Il nous fait part aussi d'une révélation étonnante sur la diplomatie française qui serait à l'origine du rétropédalage de Donald Trump sur le retrait américain. La France aurait encore de l'influence dans les pays arabes:

«C'est la France qui a fait en sorte que Trump, après son annonce, ne quitte pas la Syrie aussi rapidement qu'il l'avait annoncé. Ils sont encore présents. Absolument, je peux vous le garantir qu'on a employé tous les moyens qu'il fallait pour soutenir les Kurdes, auprès des Américains, et faire en sorte qu'on sauve les meubles […] On le doit quand même à la France et pour l'instant la France n'a pas du tout décidé de s'en aller et de laisser le bouclier anti-islamique produit par les Forces démocratiques syriennes dans le nord de la Syrie, s'évaporer.»
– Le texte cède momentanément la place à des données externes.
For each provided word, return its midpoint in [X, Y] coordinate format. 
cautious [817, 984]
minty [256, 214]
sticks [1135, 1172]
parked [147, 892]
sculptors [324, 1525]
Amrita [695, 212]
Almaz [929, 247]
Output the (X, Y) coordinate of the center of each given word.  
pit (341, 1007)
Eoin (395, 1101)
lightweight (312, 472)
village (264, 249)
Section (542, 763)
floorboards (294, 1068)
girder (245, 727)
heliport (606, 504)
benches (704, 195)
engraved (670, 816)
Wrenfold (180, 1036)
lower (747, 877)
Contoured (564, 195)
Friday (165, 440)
Mais son rôle à lui? Il reste volontairement très flou face à mon insistance, je lui ai demandé, en effet, de me préciser par trois fois, ce qu'il faisait concrètement pour la cause kurde. Et à chaque fois, il répond très vaguement: «il ne faut jamais se mettre en avant dans ces affaires-là» en passant par «pas la peine d'entrer dans les détails. J'accompagne cette lutte». Donc je termine en y allant franco, est-ce qu'il participe aux combats?

«Ils n'ont pas besoin de combattants, ce n'est pas l'époque de l'Afghanistan. Ils ont besoin d'appui, de conseil, de liens, de tout ce qui peut faire qu'entre la France et eux, quelque chose se passe, et fasse que nous combattions ensemble le même ennemi et victorieusement.»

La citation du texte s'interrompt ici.